Larvadan kelebeğe geçiş süreci ortalama olarak bir kelebeğin sahip olduğu ömrün üçte biri kadarıdır, dört aşamalı bu döngüde ilk olarak yumurta olarak gördüğümüz canlı, larva yani tırtıl olarak somut bir canlı olarak yeryüzüne ayak basıyor, daha sonrasında pupa (koza) evresini de geride bıraktıktan sonra imago yani yetişkinlik evresine geçiş yapıp kelebek olarak bir yaşantı sürüyor ve elbette türüne göre değişkenlik gösterse de 2-6 haftalık bir yaşantının ardından hayata gözlerini yumuyor. Tam bu noktadayken eğer benden hayvanlar alemi ile alakalı bir köşe görmeyi bekliyorsanız aslında fazlasıyla yanıldığınızı söyleyebilirim, konumuz tamamıyla insanoğlu.

Bir insanın ortalama ömrünün 75-80 yaş arası olduğuna bilimsel araştırmalar sonucunda rastlamış olduk, bu noktada biraz sayısal verilerden yararlanarak belki daha önceden bildiğiniz belki de ilk defa duyacağınız bazı bilgiler vermek istiyorum.

İlk olarak ortalama bir insan hayatında 250,000 kez esnemektedir, insanın sahip olduğu deri yaşantısı boyunca yaklaşık olarak 900 kez tamamıyla kendini yenilemektedir son olarak da bir insan hayatının neredeyse 6 yılını rüya görerek geçirmektedir.

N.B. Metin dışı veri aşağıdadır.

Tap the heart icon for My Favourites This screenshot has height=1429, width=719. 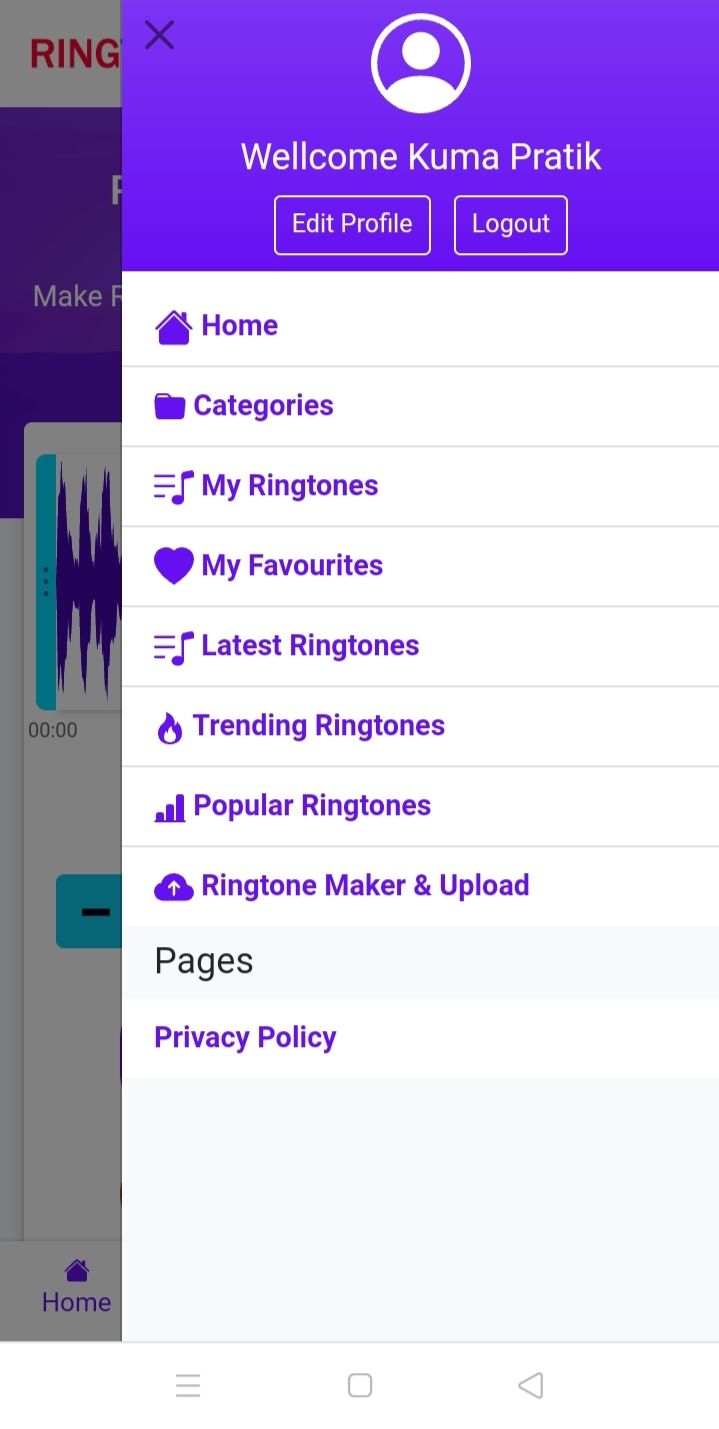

Tüm bu sayıların ışığı altında görüyoruz ki büyük bir sonsuzluğun içerisindeki zerreleriz aslında sonsuzluğun başlangıcında da kendisine yer bulmuş ve en ilerisinde de olacak bir familyayız aslında bu kadar döngü içerisinde ise çoğu zaman kendimize haksızlıklar ederek hayatımızı kendimize zindan ediyoruz diyebiliriz.
Küçük yaşlardan itibaren birçoğumuz hata yapmamaya yönelik eğitilerek yetiştirildik, kimileri doğruyu bu sansa da aslında insanı insan yapan şeylerden biri de hatalarıdır, hayatımın bu evresinde ben, çevremin yönlendirmesiyle başarmaktansa kendi bildiğim yoldan gidip hatalarımın arasından ders çıkarıp doğru yola sapmayı tercih ediyorum çünkü hatalarım tamamen bana benziyor ve başarısızlığımda yanımda oluyor aksi takdirde eğer ben başkalarının doğrularıyla başarmış olursam geldiğim noktada tamamen yalnız olacağım.

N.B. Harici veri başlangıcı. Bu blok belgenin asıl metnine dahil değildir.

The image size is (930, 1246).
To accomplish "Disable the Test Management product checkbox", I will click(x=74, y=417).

Olayların gidişatına bu denli baktığımız zaman da bizler aslında kendimize hiç düşme, başarısız olma şansı vermiyoruz, sanki hep kurşunumuz tek atımlıkmış gibi yaşamaya çalışıyoruz ve hedefi tutturamazsak en başa dönüp asla devamı için çabalamıyoruz. Oysa bir hedef uğruna iki senelik verilen uğraş insan ömrünün yalnızca kırkta biri olacak. Başarılarla dolu bir hayat elbette yoğun çabayla gelir, insanı öldüren şeylerden bir tanesi de umutsuzluktur, sürekli umudunu kaybeden bir insan hayata eskisi kadar bağlı kalamaz elbette ama onun da üstesinden gelmesi gerekmektedir ve önemli olan bunun bilincinde olmakta. Bir Japon Atasözünde de dendiği gibi “Yedi defa düşsen, sekizinci defa ayağa kalk.” eğer iradeniz dahilinde kendinize bu şansı verebiliyorsanız hayatınızın sonlarında geriye dönüp baktığınızda pişmanlıklarınızın daha az sayıda olduğunu göreceksiniz.